This is the mail archive of the
libc-alpha@sourceware.org
mailing list for the glibc project.
Re: [PATCH v7 2/2] Mutex: Replace trylock by read only while spinning
- From: Carlos O'Donell <carlos at redhat dot com>
- To: Kemi Wang <kemi dot wang at intel dot com>, Adhemerval Zanella <adhemerval dot zanella at linaro dot org>, Florian Weimer <fweimer at redhat dot com>, Rical Jason <rj at 2c3t dot io>, Glibc alpha <libc-alpha at sourceware dot org>
- Cc: Dave Hansen <dave dot hansen at linux dot intel dot com>, Tim Chen <tim dot c dot chen at intel dot com>, Andi Kleen <andi dot kleen at intel dot com>, Ying Huang <ying dot huang at intel dot com>, Aaron Lu <aaron dot lu at intel dot com>, Lu Aubrey <aubrey dot li at intel dot com>
- Date: Fri, 6 Jul 2018 14:04:22 -0400
- Subject: Re: [PATCH v7 2/2] Mutex: Replace trylock by read only while spinning
- References: <1530863409-326-1-git-send-email-kemi.wang@intel.com> <1530863409-326-2-git-send-email-kemi.wang@intel.com>
On 07/06/2018 03:50 AM, Kemi Wang wrote:
> The pthread adaptive spin mutex spins on the lock for a while before
> calling into the kernel to block. But, in the current implementation of
> spinning, the spinners go straight back to LLL_MUTEX_TRYLOCK(cmpxchg) when
> the lock is contended, it is not a good idea on many targets as that will
> force expensive memory synchronization among processors and penalize other
> running threads. For example, it constantly floods the system with "read
> for ownership" requests, which are much more expensive to process than a
> single read. Thus, we only use MO read until we observe the lock to not be
> acquired anymore, as suggested by Andi Kleen.
>
> Performance impact:
> It would bring some benefit in the scenarios with severe lock contention on
> many architectures (significant performance improvement is not expected),
> and the whole system performance can benefit from this modification because
> a number of unnecessary "read for ownership" requests which stress the
> cache system by broadcasting cache line invalidity are eliminated during
> spinning.
>
> Meanwhile, it may have some tiny performance regression on the lock holder
> transformation for the case of lock acquisition via spinning gets, because
> the lock state is checked before acquiring the lock via trylock.
>
> Similar mechanism has been implemented for pthread spin lock.

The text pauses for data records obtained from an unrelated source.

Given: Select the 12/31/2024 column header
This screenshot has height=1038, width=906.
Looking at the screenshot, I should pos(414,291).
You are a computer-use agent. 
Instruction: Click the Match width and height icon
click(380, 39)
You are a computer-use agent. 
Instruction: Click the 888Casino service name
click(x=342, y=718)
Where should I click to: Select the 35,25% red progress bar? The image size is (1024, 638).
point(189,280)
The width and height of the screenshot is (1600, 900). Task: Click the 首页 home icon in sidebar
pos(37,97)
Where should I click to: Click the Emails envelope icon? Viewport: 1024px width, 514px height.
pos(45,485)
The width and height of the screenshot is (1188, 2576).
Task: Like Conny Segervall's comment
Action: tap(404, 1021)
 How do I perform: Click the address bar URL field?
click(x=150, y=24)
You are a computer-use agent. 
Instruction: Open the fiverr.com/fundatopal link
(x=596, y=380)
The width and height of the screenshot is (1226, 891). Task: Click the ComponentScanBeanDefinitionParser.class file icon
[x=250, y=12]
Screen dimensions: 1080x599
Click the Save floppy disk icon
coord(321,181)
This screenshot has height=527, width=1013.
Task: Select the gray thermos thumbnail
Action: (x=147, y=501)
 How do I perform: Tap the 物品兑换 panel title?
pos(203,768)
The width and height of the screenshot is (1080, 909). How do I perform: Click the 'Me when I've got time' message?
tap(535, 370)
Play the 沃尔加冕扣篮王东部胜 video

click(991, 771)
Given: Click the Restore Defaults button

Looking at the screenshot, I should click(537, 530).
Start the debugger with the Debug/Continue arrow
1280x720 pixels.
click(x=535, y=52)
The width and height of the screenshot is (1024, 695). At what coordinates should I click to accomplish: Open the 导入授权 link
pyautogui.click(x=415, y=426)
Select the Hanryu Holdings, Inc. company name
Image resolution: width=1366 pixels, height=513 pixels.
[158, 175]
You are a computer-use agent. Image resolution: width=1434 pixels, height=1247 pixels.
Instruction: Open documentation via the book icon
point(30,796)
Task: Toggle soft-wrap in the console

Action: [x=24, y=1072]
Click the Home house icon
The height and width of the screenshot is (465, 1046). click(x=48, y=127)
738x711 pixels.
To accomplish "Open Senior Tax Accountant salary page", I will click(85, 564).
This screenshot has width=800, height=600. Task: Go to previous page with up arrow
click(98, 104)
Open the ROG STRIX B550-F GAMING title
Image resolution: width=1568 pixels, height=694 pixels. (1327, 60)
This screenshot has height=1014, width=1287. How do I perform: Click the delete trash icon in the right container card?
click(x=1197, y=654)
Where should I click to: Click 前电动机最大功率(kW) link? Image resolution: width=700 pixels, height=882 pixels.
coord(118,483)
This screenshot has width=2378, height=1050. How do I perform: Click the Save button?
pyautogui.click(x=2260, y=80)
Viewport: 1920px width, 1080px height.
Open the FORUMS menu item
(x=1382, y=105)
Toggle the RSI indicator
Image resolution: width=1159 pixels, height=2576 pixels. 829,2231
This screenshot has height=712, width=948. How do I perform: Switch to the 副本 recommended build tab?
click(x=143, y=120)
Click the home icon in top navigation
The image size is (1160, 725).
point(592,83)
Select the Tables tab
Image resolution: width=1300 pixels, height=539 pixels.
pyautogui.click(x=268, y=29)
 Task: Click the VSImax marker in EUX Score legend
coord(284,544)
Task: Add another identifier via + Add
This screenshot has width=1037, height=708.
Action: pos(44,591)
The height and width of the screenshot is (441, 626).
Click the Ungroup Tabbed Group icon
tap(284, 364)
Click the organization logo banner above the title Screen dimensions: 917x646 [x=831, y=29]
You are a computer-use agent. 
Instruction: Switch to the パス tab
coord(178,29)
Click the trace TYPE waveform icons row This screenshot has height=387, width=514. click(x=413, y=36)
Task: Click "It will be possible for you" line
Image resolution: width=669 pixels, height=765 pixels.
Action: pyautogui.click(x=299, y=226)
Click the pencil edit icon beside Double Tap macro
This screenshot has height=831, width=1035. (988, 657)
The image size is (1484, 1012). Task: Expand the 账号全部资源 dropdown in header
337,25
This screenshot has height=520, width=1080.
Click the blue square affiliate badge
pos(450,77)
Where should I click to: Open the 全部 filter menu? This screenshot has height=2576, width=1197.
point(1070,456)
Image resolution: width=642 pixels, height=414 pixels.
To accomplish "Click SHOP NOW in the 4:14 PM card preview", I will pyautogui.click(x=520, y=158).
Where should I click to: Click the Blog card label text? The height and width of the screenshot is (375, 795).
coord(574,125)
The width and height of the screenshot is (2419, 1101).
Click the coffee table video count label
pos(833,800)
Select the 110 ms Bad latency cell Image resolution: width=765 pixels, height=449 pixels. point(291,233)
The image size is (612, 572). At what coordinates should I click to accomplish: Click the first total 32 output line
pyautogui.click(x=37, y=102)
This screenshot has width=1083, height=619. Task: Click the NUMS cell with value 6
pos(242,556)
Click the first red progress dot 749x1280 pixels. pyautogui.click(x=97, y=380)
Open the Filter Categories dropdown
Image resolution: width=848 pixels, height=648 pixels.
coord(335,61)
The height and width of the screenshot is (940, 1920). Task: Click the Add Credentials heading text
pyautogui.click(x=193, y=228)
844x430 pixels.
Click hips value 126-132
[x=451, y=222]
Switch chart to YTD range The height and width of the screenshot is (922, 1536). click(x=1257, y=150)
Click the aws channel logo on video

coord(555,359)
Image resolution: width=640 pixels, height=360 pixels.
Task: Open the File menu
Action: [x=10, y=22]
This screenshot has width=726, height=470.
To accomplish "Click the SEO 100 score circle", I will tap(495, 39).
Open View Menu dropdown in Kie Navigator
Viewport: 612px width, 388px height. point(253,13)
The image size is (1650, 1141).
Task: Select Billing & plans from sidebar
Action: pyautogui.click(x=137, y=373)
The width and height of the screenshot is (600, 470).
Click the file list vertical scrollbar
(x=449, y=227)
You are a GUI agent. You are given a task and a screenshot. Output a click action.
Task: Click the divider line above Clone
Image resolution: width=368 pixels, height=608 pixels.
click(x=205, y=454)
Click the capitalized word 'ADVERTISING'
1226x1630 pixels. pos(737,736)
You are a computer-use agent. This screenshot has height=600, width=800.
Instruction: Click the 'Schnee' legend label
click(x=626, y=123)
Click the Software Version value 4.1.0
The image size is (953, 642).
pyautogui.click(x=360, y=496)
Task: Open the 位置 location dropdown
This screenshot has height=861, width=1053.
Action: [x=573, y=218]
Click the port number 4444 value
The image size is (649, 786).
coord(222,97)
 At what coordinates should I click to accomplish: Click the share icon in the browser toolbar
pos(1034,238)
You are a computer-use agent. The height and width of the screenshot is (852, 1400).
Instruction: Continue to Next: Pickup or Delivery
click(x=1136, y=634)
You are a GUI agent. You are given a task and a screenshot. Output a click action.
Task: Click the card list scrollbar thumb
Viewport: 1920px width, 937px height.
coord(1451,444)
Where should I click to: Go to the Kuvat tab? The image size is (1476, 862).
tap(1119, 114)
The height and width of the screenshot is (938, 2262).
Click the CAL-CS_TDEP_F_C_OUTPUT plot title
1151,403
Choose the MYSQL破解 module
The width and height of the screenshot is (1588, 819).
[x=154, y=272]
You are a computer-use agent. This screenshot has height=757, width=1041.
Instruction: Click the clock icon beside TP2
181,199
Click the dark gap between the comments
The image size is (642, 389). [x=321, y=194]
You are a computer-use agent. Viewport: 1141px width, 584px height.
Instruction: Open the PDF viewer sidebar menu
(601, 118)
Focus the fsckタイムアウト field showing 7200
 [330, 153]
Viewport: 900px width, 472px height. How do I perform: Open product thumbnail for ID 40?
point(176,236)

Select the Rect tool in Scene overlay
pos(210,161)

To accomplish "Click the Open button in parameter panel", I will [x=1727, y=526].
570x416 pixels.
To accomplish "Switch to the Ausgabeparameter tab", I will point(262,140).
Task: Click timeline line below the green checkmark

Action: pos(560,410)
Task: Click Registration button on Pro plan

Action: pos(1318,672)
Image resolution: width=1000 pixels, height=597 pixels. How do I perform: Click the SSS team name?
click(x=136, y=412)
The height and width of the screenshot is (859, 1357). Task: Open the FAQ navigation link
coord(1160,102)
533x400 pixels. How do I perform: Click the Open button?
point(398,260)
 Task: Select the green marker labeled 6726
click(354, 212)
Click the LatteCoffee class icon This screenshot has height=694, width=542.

Why should I accept this patch?
You make a strong case about the cost of the expensive memory synchronization.
However, the numbers don't appear to back this up.
If the cost of the synchronization was high, when you add the spinning, why
doesn't it improve performance?
Do you need to do a whole system performance measurement?
As it stands it looks like this patch makes the general use case of 1-4
threads roughly 5% slower across a variety of workloads.
I'm not inclined to include this work unless there is some stronger
justification, or perhaps I have just misunderstood the numbers you
have provided.
--
Cheers,
Carlos.